North Carolina’s Department of Health and Human Services faces a minimum $1.7 million federal penalty after failing to meet child safety, placements, services, and other components by which state child and family services are measured for compliance.
Rafael Lopez, commissioner of the Administration on Children, Youth and Families at HHS, informed North Carolina DHHS Secretary Rick Brajer in a Jan. 29 certified letter that the state was being placed on a three-year performance-improvement plan to establish “effective strategies for achieving the level of improvement agreed upon.”
Pam Kilpatrick, assistant state budget officer, told the House Appropriations Committee on Health and Human Services on April 28 that Gov. Pat McCrory’s budget includes $9.3 million to add five full-time staff to help develop and implement the improvement program.
“The ratings we got seem abysmal,” said Kevin Kelley, section chief for Child Welfare, in the Division of Social Services at DHHS. Asked if the failure to meet the requirements is indicative of an agency in distress, Kelley responded, “I would say you’re wrong about the word ‘failure.’”
However, he said, “The whole intent of the review is to find areas for program improvement,” and its findings that North Carolina came up short “didn’t surprise us.”
Kelley said the assessment is a “specific kind of review” that may not capture the complete picture of the complex services that are difficult to execute under a sweeping DHHS umbrella of programs. In some areas, slight deviations, such as providing a service in 25 hours instead of the required 24, would be considered noncompliance.
Sherry Bradsher, DHHS deputy secretary, said whether the state must pay all, part of, or more than the $1,709,489 penalty “sort of depends where we wind up two to three years from now” as the improvement plan develops. Creating that response “is somewhat of a negotiation” and involves collaboration between the state and its federal counterparts.
Kelley said this is the third round of federal assessments, and North Carolina was one of eight states involved. Extensive reviews of 105 cases were conducted in Buncombe, Craven, Cumberland, Durham, Hoke, Jackson, Mecklenburg, Pitt, Scotland, Wake, and Wilson counties between April 1 and Sept. 30 last year.
Among findings of the federal review were that North Carolina achieved only a 75 percent rating under the safety-outcome category called “Children are, first and foremost, protected from abuse and neglect.” The state achieved only 57 percent in cases of the safety outcome called “Children are safely maintained in their homes whenever possible and appropriate.”
Permanency in placements was cited as a major failure, achieving only 34 percent compliance. And outdated statewide information systems, workforce training, case reviews, and other systemic program functions also were found substantially lacking in compliance.

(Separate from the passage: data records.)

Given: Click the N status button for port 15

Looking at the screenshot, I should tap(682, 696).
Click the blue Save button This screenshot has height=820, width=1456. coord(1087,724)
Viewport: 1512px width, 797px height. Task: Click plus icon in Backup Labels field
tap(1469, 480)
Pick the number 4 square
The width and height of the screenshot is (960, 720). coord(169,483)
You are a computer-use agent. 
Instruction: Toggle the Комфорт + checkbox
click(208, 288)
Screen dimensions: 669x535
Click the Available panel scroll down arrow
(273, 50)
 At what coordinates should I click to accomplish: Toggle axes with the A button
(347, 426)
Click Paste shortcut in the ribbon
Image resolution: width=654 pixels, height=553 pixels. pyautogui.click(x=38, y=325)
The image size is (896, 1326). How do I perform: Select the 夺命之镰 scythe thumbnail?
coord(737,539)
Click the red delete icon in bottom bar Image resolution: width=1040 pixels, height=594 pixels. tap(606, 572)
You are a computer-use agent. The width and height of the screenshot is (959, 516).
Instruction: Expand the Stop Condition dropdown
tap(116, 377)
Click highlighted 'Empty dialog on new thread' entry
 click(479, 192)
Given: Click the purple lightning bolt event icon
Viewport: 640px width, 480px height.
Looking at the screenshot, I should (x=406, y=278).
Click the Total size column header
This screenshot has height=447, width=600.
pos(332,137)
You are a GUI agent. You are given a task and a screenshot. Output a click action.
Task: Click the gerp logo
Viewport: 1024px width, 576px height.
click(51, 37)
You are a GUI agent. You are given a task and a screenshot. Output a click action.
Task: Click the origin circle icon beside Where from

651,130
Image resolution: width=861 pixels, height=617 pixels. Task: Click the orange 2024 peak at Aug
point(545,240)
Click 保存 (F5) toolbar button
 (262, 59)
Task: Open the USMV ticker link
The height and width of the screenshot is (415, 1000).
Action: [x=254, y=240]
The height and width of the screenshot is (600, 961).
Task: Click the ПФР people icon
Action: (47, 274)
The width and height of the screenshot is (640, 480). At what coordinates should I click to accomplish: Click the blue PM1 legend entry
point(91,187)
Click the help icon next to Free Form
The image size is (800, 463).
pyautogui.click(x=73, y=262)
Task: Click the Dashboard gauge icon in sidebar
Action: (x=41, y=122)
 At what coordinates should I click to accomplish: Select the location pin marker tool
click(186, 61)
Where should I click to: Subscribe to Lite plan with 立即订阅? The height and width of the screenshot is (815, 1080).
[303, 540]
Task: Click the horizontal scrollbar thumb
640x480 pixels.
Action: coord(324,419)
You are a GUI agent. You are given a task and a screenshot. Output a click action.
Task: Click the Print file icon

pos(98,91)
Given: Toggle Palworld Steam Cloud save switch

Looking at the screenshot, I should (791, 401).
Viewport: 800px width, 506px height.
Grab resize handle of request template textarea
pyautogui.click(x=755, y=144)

“We are having some comfort calls” with other states that also had unfavorable reviews, Kelley said. “We’re all roughly at the same place with this development,” there is no “super clear guidance” as to what the new measurement tools and plan will look like, and “no one has a signed-off plan yet.”
“That $1.7 million penalty, regardless of how they’re going to end up assessing that, that’s the department saying we’re serious about you need[ing] to change things,” said Andrew Brown, an adoption law and policy attorney who is a senior fellow specializing in child welfare policy at the Florida-based Foundation for Government Accountability, a free-market oriented organization.
Brown said the low North Carolina scores were not surprising “because this is common among child welfare agencies across the country. [They] are a product of a system that’s overwhelmed, that’s trying to do too much,” and caseworkers are stretched to the breaking point while constantly exposed to “heartbreaking things,” Brown said.
“Our argument would be start working more with the local community,” Brown said. “There are programs like Safe Families for Children that are active, and trying to launch a chapter in North Carolina right now. They’re in the process of recruiting churches and families” to replicate their model originated in Chicago in 2003. It now has 72 chapters in 27 states, and has cared for more than 20,000 children.
The private, community-based intervention model outperforms the child welfare bureaucracy, especially on placement stability. Some children and youth services departments in other states are actively referring their low-impact cases to Safe Families so the government agency can concentrate on the more difficult, high-intensity cases, Brown said.
The average child in a government child welfare program “has a 50-50 shot of going back home to their biological family, and that’s after staying in the foster care system an average of about 700 days,” Brown said. In the Safe Families program more than 90 percent of children are returned to their biological parents after a 30-day average length of stay with a volunteer host family without ever going into foster care.
Safe Families uses trained volunteers from the community, supervised by trained social workers oftentimes with prior government jobs, to welcome children into their homes while their parents struggle with a temporary crisis such as job loss, medical situation, or transportation issues, that could result in a child neglect case and removal of the child from the family by the government agency. Other family members help the parent overcome the temporary crisis.
Brown said 70 percent of foster care cases stem from simple neglect, and one of the main reasons for neglect is because parents fear the power of the government to seize their children, and don’t seek services that might help their situation.
Safe Families is a less threatening environment lacking that enforcement power. Relationships are encouraged between the families. In government foster care, regulations prohibit such relationships. It is not uncommon for children and their parents to maintain extended family-type relationships with their host families long after their help, Brown said.